═════ Exercise input

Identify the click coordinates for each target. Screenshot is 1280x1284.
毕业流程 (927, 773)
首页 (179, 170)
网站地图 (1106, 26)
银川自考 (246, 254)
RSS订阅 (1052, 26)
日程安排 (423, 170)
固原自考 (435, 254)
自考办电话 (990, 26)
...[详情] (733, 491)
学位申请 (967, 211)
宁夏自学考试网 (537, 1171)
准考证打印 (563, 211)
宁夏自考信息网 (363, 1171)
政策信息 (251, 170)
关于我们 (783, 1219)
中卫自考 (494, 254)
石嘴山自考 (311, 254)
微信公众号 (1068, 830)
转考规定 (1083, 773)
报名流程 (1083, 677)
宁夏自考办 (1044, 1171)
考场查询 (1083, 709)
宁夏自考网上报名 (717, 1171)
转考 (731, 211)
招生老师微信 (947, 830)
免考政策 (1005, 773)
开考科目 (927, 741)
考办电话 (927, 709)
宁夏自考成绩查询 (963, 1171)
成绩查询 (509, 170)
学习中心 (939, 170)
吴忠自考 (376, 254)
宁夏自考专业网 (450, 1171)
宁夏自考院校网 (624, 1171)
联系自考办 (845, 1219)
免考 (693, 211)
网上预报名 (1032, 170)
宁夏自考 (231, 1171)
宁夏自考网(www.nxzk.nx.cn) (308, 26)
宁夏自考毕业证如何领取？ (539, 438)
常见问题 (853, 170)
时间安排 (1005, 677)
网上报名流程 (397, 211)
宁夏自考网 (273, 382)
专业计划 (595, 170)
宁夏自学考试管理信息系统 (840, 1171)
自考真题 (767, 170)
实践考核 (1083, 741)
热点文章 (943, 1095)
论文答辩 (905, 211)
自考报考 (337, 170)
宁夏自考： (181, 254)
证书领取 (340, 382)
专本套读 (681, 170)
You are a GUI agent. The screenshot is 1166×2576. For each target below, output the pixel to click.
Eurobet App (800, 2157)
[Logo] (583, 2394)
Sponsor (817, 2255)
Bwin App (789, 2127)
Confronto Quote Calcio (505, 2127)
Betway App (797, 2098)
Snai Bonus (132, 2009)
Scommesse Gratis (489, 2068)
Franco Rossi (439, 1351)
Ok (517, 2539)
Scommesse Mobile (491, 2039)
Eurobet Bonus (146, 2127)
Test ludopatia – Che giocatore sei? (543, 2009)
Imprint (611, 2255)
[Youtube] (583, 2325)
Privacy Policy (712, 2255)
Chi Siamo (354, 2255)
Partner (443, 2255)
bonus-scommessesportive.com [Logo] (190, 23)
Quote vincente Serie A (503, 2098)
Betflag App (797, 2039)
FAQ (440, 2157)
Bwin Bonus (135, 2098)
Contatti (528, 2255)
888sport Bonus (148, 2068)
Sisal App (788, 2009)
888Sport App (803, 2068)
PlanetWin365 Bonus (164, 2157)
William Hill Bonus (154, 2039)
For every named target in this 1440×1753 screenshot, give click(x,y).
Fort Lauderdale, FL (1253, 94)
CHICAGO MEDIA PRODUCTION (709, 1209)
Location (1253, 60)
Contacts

══════════

• [Prompt]
Render all of the data above as a Markdown table with two columns, No. and Line. Give each line its row number and leave out blank lines.

• [Exercise answer]
| No. | Line |
|---|---|
| 1 | Identify the click coordinates for each target. Screenshot is 1280x1284. |
| 2 | 毕业流程 (927, 773) |
| 3 | 首页 (179, 170) |
| 4 | 网站地图 (1106, 26) |
| 5 | 银川自考 (246, 254) |
| 6 | RSS订阅 (1052, 26) |
| 7 | 日程安排 (423, 170) |
| 8 | 固原自考 (435, 254) |
| 9 | 自考办电话 (990, 26) |
| 10 | ...[详情] (733, 491) |
| 11 | 学位申请 (967, 211) |
| 12 | 宁夏自学考试网 (537, 1171) |
| 13 | 准考证打印 (563, 211) |
| 14 | 宁夏自考信息网 (363, 1171) |
| 15 | 政策信息 (251, 170) |
| 16 | 关于我们 (783, 1219) |
| 17 | 中卫自考 (494, 254) |
| 18 | 石嘴山自考 (311, 254) |
| 19 | 微信公众号 (1068, 830) |
| 20 | 转考规定 (1083, 773) |
| 21 | 报名流程 (1083, 677) |
| 22 | 宁夏自考办 (1044, 1171) |
| 23 | 考场查询 (1083, 709) |
| 24 | 宁夏自考网上报名 (717, 1171) |
| 25 | 转考 (731, 211) |
| 26 | 招生老师微信 (947, 830) |
| 27 | 免考政策 (1005, 773) |
| 28 | 开考科目 (927, 741) |
| 29 | 考办电话 (927, 709) |
| 30 | 宁夏自考成绩查询 (963, 1171) |
| 31 | 成绩查询 (509, 170) |
| 32 | 学习中心 (939, 170) |
| 33 | 吴忠自考 (376, 254) |
| 34 | 宁夏自考专业网 (450, 1171) |
| 35 | 宁夏自考院校网 (624, 1171) |
| 36 | 联系自考办 (845, 1219) |
| 37 | 免考 (693, 211) |
| 38 | 网上预报名 (1032, 170) |
| 39 | 宁夏自考 (231, 1171) |
| 40 | 宁夏自考网(www.nxzk.nx.cn) (308, 26) |
| 41 | 宁夏自考毕业证如何领取？ (539, 438) |
| 42 | 常见问题 (853, 170) |
| 43 | 时间安排 (1005, 677) |
| 44 | 网上报名流程 (397, 211) |
| 45 | 宁夏自考网 (273, 382) |
| 46 | 专业计划 (595, 170) |
| 47 | 宁夏自学考试管理信息系统 (840, 1171) |
| 48 | 自考真题 (767, 170) |
| 49 | 实践考核 (1083, 741) |
| 50 | 热点文章 (943, 1095) |
| 51 | 论文答辩 (905, 211) |
| 52 | 自考报考 (337, 170) |
| 53 | 宁夏自考： (181, 254) |
| 54 | 证书领取 (340, 382) |
| 55 | 专本套读 (681, 170) |
| 56 | You are a GUI agent. The screenshot is 1166×2576. For each target below, output the pixel to click. |
| 57 | Eurobet App (800, 2157) |
| 58 | [Logo] (583, 2394) |
| 59 | Sponsor (817, 2255) |
| 60 | Bwin App (789, 2127) |
| 61 | Confronto Quote Calcio (505, 2127) |
| 62 | Betway App (797, 2098) |
| 63 | Snai Bonus (132, 2009) |
| 64 | Scommesse Gratis (489, 2068) |
| 65 | Franco Rossi (439, 1351) |
| 66 | Ok (517, 2539) |
| 67 | Scommesse Mobile (491, 2039) |
| 68 | Eurobet Bonus (146, 2127) |
| 69 | Test ludopatia – Che giocatore sei? (543, 2009) |
| 70 | Imprint (611, 2255) |
| 71 | [Youtube] (583, 2325) |
| 72 | Privacy Policy (712, 2255) |
| 73 | Chi Siamo (354, 2255) |
| 74 | Partner (443, 2255) |
| 75 | bonus-scommessesportive.com [Logo] (190, 23) |
| 76 | Quote vincente Serie A (503, 2098) |
| 77 | Betflag App (797, 2039) |
| 78 | FAQ (440, 2157) |
| 79 | Bwin Bonus (135, 2098) |
| 80 | Contatti (528, 2255) |
| 81 | 888sport Bonus (148, 2068) |
| 82 | Sisal App (788, 2009) |
| 83 | 888Sport App (803, 2068) |
| 84 | PlanetWin365 Bonus (164, 2157) |
| 85 | William Hill Bonus (154, 2039) |
| 86 | For every named target in this 1440×1753 screenshot, give click(x,y). |
| 87 | Fort Lauderdale, FL (1253, 94) |
| 88 | CHICAGO MEDIA PRODUCTION (709, 1209) |
| 89 | Location (1253, 60) |
| 90 | Contacts |